* **What the task requires**:
Restate every entry verbatim; drop the pictures.

Segment Start: Records for this task

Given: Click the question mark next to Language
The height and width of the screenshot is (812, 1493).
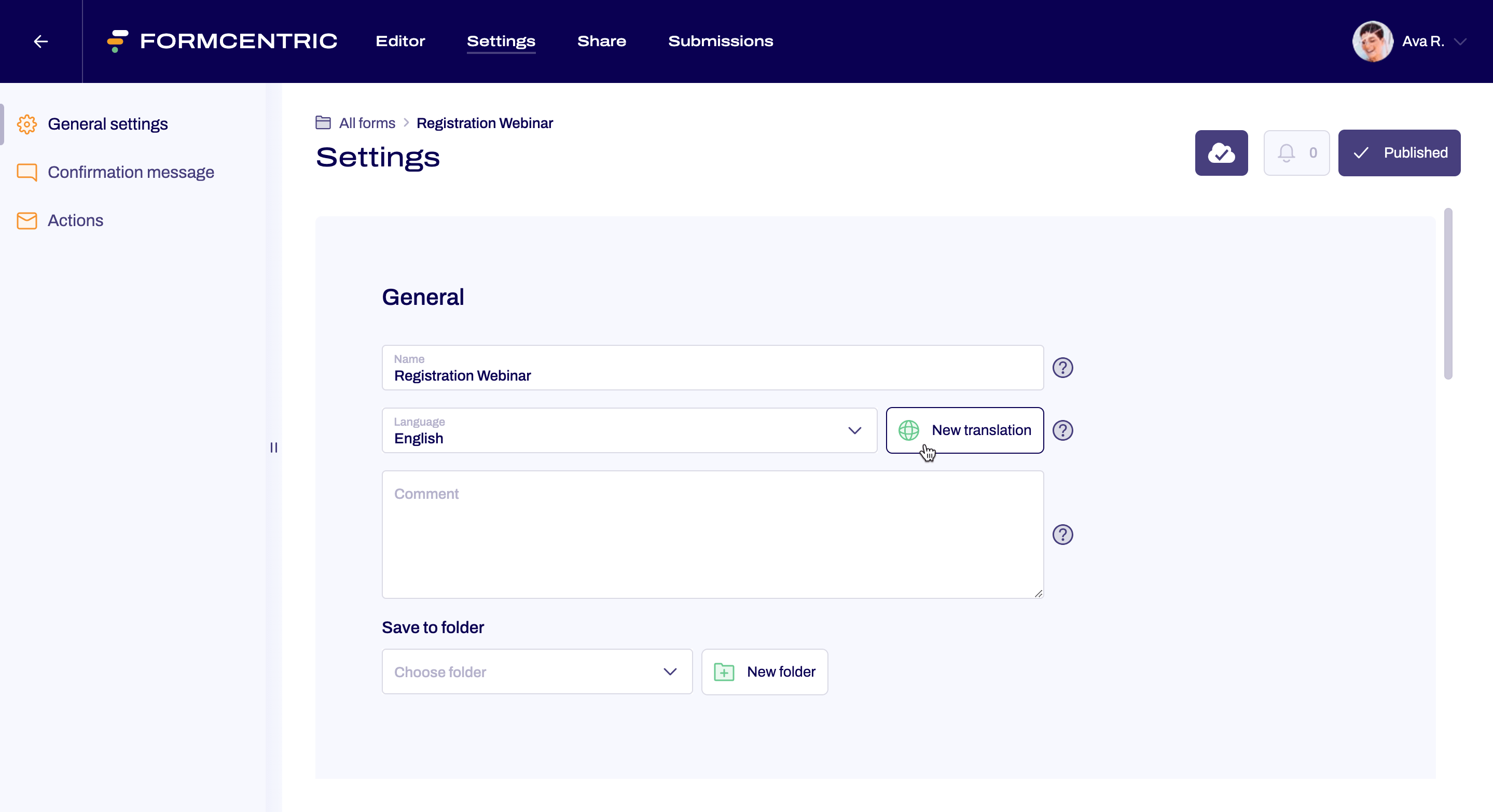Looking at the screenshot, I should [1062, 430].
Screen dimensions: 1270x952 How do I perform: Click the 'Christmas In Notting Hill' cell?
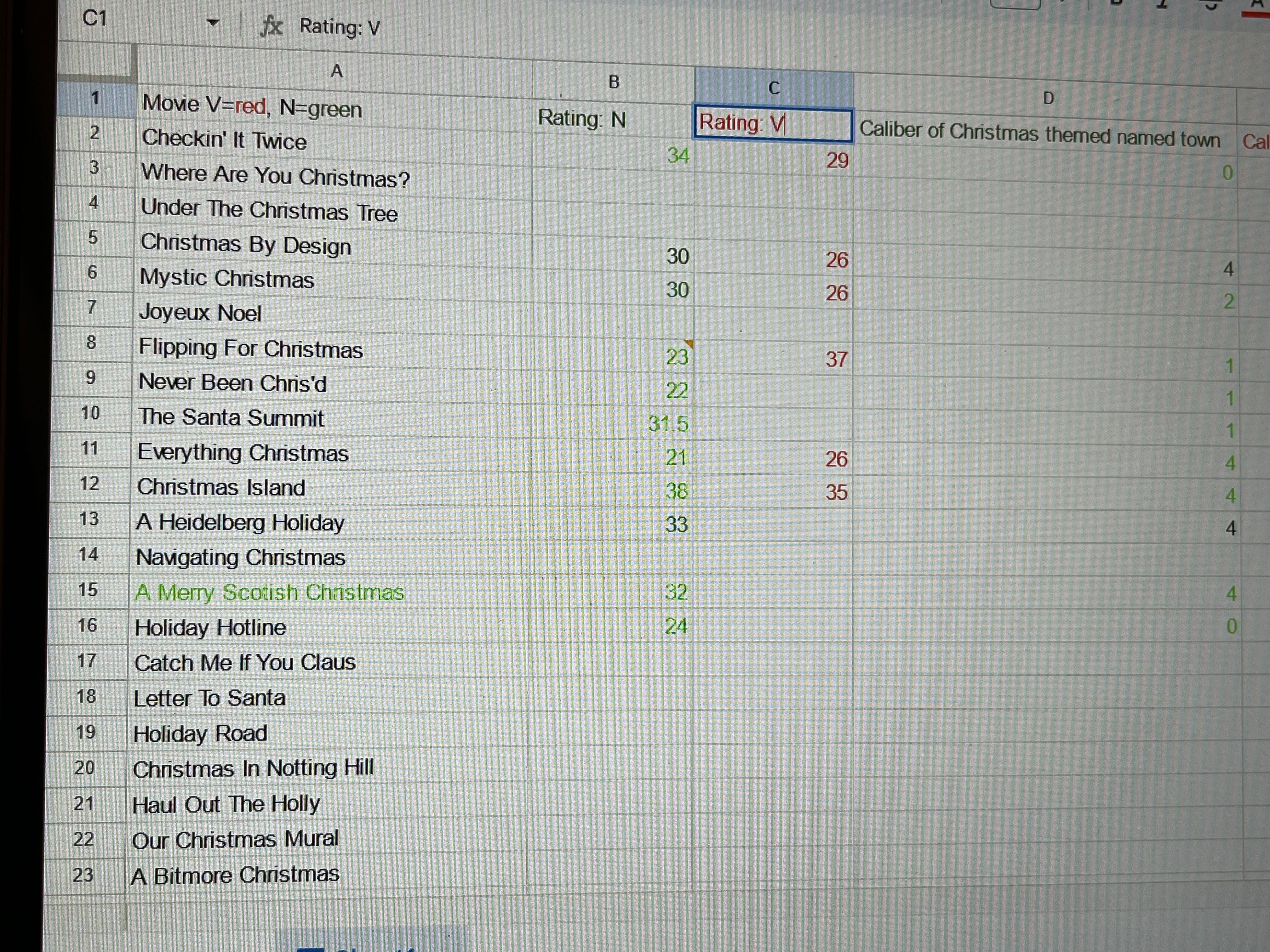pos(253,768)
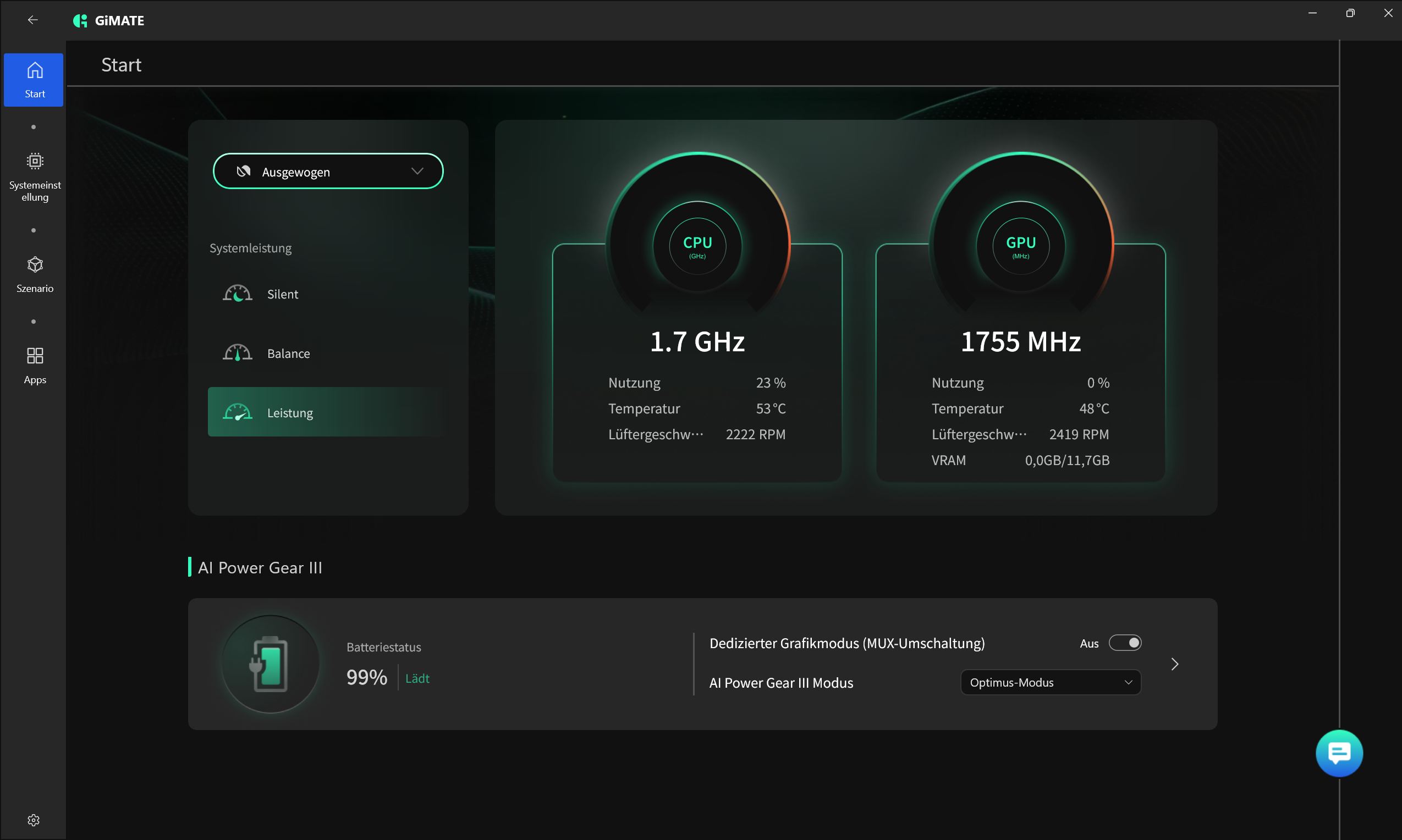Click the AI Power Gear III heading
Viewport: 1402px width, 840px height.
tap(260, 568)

Segment End: Records for this task

* **Output for this exercise**:
Given: Click the question mark next to Language
The height and width of the screenshot is (812, 1493).
Looking at the screenshot, I should [1062, 430].
Screen dimensions: 1270x952 How do I perform: Click the 'Christmas In Notting Hill' cell?
pos(253,768)
Click the AI Power Gear III heading
Viewport: 1402px width, 840px height.
tap(260, 568)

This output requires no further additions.